* [Direction A] Copy the whole Wellesley passage word for word.

There is no compulsory chapel, but some dormitory members join in a hymn of thanks before the evening meal. There are few formal house meetings, but girls in many of the dormitories take advantage of pre-dinner gatherings to arise and inquire as to the whereabouts of a strayed black Schaeffer fountain pen.
There are no compulsory classes, but a great majority of students are up at 7:30 a.m. for breakfast.
A similar social consciousness carries through into the undergraduate's every action. An alumna tells the story of this spring's version of a traditional Wellesley rite--theft of the sophomore banner by freshmen. In an unusually spirited retaliation, the sophomores kidnapped the president of the freshman class and held her overnight in ransom for their flag. "Of course," the alumna adds quickly, "they asked the permission of the Dean of Students first."
Wellesley's Honor System only adds to the feeling of social consciousness and community responsibility. A great majority of girls fervently deny ever having observed a classmate cheating during an exam, and most daters are unusually severe with themselves on the exact time of their sign-ins.
All of the above righteousness would be very pleasing to the College's founder of 1875, a Mr. Henry Fowle Durante. Durant, a Harvard man who was born in Hanover, New Hampshire (and who changed his name from Smith because there were far too many Boston lawyers named Smith) had originally planned to call the College the Wellesley Female Seminary.

* [Direction B] Write out, unchanged, the stretch of entries from the first one through the line containing "pyautogui.click(x=28, y=330)".

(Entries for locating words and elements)
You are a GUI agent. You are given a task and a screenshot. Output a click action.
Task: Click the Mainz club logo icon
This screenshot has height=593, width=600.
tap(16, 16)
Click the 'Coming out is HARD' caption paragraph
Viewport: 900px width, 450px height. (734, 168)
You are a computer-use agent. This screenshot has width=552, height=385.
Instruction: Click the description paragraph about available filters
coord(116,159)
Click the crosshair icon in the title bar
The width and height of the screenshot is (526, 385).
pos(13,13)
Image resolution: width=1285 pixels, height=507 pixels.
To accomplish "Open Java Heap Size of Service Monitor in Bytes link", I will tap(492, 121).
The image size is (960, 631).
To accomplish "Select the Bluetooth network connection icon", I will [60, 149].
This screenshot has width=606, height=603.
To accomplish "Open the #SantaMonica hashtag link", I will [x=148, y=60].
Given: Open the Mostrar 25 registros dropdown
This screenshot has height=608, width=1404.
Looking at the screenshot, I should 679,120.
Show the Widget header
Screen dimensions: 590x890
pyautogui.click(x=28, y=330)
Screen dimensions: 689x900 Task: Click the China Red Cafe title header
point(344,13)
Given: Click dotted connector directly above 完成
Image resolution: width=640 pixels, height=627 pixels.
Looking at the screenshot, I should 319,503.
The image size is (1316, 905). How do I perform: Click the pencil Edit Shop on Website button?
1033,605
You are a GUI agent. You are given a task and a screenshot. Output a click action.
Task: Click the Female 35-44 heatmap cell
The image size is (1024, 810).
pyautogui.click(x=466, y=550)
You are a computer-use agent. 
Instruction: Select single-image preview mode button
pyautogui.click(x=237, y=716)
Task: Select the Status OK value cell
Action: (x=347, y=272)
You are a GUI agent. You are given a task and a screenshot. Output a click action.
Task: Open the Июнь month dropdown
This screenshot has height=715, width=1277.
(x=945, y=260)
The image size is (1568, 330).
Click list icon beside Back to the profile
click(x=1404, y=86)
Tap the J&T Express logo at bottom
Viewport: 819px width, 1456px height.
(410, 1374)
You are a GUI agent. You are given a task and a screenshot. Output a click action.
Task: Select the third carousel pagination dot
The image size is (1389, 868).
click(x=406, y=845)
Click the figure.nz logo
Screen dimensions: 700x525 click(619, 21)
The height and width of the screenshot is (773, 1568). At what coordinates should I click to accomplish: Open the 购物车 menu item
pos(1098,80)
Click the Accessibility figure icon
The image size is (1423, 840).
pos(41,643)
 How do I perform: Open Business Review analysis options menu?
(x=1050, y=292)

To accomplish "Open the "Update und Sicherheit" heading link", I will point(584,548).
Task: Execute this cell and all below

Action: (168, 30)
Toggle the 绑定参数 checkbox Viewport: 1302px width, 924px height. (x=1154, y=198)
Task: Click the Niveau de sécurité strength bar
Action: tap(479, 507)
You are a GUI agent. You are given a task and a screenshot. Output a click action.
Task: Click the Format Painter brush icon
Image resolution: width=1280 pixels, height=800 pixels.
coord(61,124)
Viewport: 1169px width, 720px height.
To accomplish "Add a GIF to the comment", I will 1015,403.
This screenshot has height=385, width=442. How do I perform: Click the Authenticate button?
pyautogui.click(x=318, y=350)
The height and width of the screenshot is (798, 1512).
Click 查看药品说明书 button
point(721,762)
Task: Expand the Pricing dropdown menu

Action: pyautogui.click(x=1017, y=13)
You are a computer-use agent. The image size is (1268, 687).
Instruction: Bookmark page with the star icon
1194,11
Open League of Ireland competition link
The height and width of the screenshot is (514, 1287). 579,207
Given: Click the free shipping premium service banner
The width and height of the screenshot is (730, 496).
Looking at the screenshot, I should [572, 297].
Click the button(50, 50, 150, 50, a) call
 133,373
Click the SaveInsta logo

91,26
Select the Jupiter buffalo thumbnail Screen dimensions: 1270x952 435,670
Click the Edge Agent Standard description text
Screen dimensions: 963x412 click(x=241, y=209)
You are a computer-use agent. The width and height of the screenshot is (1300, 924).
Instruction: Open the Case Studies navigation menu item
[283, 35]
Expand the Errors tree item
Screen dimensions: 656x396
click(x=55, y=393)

* [Problem solution A]
There is no compulsory chapel, but some dormitory members join in a hymn of thanks before the evening meal. There are few formal house meetings, but girls in many of the dormitories take advantage of pre-dinner gatherings to arise and inquire as to the whereabouts of a strayed black Schaeffer fountain pen.
There are no compulsory classes, but a great majority of students are up at 7:30 a.m. for breakfast.
A similar social consciousness carries through into the undergraduate's every action. An alumna tells the story of this spring's version of a traditional Wellesley rite--theft of the sophomore banner by freshmen. In an unusually spirited retaliation, the sophomores kidnapped the president of the freshman class and held her overnight in ransom for their flag. "Of course," the alumna adds quickly, "they asked the permission of the Dean of Students first."
Wellesley's Honor System only adds to the feeling of social consciousness and community responsibility. A great majority of girls fervently deny ever having observed a classmate cheating during an exam, and most daters are unusually severe with themselves on the exact time of their sign-ins.
All of the above righteousness would be very pleasing to the College's founder of 1875, a Mr. Henry Fowle Durante. Durant, a Harvard man who was born in Hanover, New Hampshire (and who changed his name from Smith because there were far too many Boston lawyers named Smith) had originally planned to call the College the Wellesley Female Seminary.

* [Problem solution B]
You are a GUI agent. You are given a task and a screenshot. Output a click action.
Task: Click the Mainz club logo icon
This screenshot has height=593, width=600.
tap(16, 16)
Click the 'Coming out is HARD' caption paragraph
Viewport: 900px width, 450px height. (734, 168)
You are a computer-use agent. This screenshot has width=552, height=385.
Instruction: Click the description paragraph about available filters
coord(116,159)
Click the crosshair icon in the title bar
The width and height of the screenshot is (526, 385).
pos(13,13)
Image resolution: width=1285 pixels, height=507 pixels.
To accomplish "Open Java Heap Size of Service Monitor in Bytes link", I will tap(492, 121).
The image size is (960, 631).
To accomplish "Select the Bluetooth network connection icon", I will [60, 149].
This screenshot has width=606, height=603.
To accomplish "Open the #SantaMonica hashtag link", I will [x=148, y=60].
Given: Open the Mostrar 25 registros dropdown
This screenshot has height=608, width=1404.
Looking at the screenshot, I should 679,120.
Show the Widget header
Screen dimensions: 590x890
pyautogui.click(x=28, y=330)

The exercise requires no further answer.